If we accept that SWIFT did not go down yesterday and that SIPs were processed normally, we can conclude that the intermediary, message-handling application did not go down completely (and maybe not at all). Since SIPs’ payment processing is dependent upon this message-handling application (as it is dependent upon Alliance Access), both must sit in a protected IT environment.
But what if the processing of non-SIPs is via an application on a machine that is hosted by an organisation like Amazon Web Services or Microsoft Azure? If the hosted environment went down, messages would be despatched from the protected environment at the Bank to the hosted environment, but would land in a queue.
This would be either an outgoing message queue at the protected environment at the Bank, or an incoming message queue at the hosted environment (depending on whether the interface had gone down as well and the agreements as to where messages would be warehoused during an outage).

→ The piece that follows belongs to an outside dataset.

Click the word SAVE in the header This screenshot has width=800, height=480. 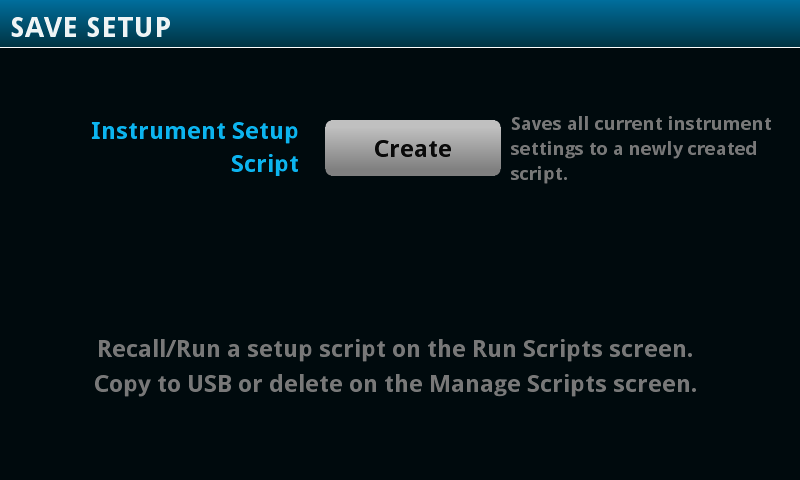click(44, 27)
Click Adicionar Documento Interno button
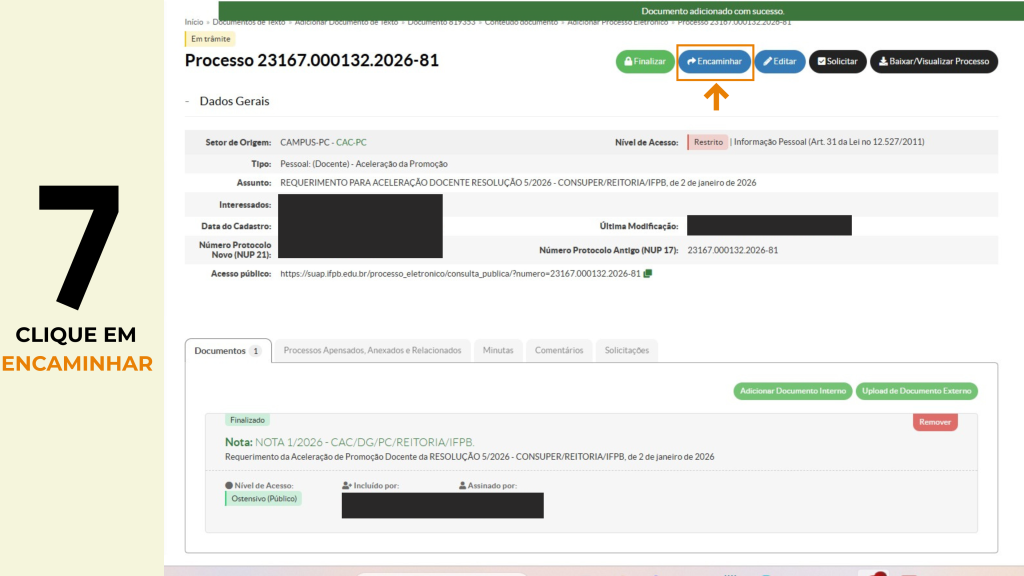Viewport: 1024px width, 576px height. coord(792,391)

If it was the communication channel between the protected environment at the Bank and the hosted environment that went down, the messages would normally sit in the outgoing message queue at the protected environment at the Bank and not be passed on.
‘Global payment issues’ can have no effect on the protected environment at the Bank unless Alliance Access became unavailable, which it didn’t (because the protected environment is sealed off). SIPs are then all processed within that environment and SIPs – what the Bank calls its ‘RTGS’ system – did not go down.
To conclude, there must be some other environment for processing ‘CHAPS’ payments (which we have argued are being treated by the Bank as not systemically important). This environment may or may not be hosted externally, but it is configured in some way that allows an avenue for ‘global technical issues’ to interfere.
Given the possible links to external hosting providers, it may also be that the CHAPS outage is somehow connected to the dramatic global IT outage that took place a day later, on 19th July 2024.
The latest breakdown in CHAPS may have provided concrete evidence of a two-tier wholesale payments system in the UK. If this is the case, it has important implications for the overall safety of payments, as well as for the competitive landscape between banks, other financial firms and technology companies.
Bob Lyddon is a consultant with 30 years of experience in payments strategy and regulation, electronic banking, the Single Euro Payments Area and the Payments Services Directive. He was a New Money Review podcast guest in January 2023.